Information >>
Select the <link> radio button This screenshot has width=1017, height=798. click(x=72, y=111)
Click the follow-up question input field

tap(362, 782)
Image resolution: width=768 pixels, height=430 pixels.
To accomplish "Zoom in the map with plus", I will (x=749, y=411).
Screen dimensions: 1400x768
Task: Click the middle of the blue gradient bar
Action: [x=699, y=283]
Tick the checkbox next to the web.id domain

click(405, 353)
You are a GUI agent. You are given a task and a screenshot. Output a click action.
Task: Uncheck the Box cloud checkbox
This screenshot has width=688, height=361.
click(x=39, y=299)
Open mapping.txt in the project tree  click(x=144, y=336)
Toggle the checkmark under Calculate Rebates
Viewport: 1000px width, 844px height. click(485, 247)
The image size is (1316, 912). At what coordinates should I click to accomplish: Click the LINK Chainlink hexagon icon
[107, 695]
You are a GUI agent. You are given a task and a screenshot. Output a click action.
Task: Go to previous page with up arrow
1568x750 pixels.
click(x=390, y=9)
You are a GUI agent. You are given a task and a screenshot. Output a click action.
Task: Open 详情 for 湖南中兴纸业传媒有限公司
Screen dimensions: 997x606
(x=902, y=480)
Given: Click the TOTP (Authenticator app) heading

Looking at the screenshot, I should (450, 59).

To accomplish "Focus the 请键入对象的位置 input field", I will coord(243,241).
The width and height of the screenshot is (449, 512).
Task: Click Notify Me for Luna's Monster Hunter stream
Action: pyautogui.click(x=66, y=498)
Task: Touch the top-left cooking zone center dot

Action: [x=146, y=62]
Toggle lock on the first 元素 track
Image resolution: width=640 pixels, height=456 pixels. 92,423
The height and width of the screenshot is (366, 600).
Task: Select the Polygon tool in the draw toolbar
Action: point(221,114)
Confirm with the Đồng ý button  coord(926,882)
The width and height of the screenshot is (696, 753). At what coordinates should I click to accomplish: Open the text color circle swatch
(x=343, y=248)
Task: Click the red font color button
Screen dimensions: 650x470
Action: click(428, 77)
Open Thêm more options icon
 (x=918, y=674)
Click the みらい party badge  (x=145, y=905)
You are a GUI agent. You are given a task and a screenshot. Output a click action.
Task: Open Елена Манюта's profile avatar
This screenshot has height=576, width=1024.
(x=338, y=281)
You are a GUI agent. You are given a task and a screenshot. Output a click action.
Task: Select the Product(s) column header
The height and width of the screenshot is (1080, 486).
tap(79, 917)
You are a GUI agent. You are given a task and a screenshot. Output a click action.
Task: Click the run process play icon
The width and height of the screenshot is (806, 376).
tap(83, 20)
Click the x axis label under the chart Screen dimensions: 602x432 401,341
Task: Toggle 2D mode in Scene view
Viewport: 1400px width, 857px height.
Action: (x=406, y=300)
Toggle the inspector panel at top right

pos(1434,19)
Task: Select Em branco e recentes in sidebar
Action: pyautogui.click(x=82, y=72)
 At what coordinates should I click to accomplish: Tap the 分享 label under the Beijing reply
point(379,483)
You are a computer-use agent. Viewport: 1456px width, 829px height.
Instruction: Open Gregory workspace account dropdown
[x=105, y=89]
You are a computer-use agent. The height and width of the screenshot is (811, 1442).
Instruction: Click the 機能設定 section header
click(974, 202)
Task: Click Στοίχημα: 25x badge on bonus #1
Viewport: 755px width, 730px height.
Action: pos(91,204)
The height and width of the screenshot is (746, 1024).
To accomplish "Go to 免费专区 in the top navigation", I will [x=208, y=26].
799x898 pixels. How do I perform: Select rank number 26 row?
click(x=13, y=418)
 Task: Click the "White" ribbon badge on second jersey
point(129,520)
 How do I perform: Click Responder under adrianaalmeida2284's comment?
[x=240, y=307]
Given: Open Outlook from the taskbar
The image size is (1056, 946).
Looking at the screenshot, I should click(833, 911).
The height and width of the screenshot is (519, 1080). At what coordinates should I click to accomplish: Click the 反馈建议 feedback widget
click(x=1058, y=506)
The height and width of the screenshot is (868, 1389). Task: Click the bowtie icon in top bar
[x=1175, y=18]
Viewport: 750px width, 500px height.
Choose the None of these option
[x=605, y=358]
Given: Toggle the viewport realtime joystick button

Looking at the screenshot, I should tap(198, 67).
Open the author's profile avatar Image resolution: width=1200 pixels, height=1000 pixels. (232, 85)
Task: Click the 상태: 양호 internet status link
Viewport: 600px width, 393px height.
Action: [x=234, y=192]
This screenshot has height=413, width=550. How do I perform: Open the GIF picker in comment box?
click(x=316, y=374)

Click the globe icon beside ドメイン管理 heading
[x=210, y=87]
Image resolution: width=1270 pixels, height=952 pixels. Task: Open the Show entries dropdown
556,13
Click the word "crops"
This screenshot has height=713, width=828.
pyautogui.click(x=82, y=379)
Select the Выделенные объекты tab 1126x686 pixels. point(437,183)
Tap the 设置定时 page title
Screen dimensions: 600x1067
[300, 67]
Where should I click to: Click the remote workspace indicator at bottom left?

Required work >> When the word "avatar" shows up in a line of the entries, report that line.

Expected output >>
Task: Open Елена Манюта's profile avatar
Open the author's profile avatar Image resolution: width=1200 pixels, height=1000 pixels. (232, 85)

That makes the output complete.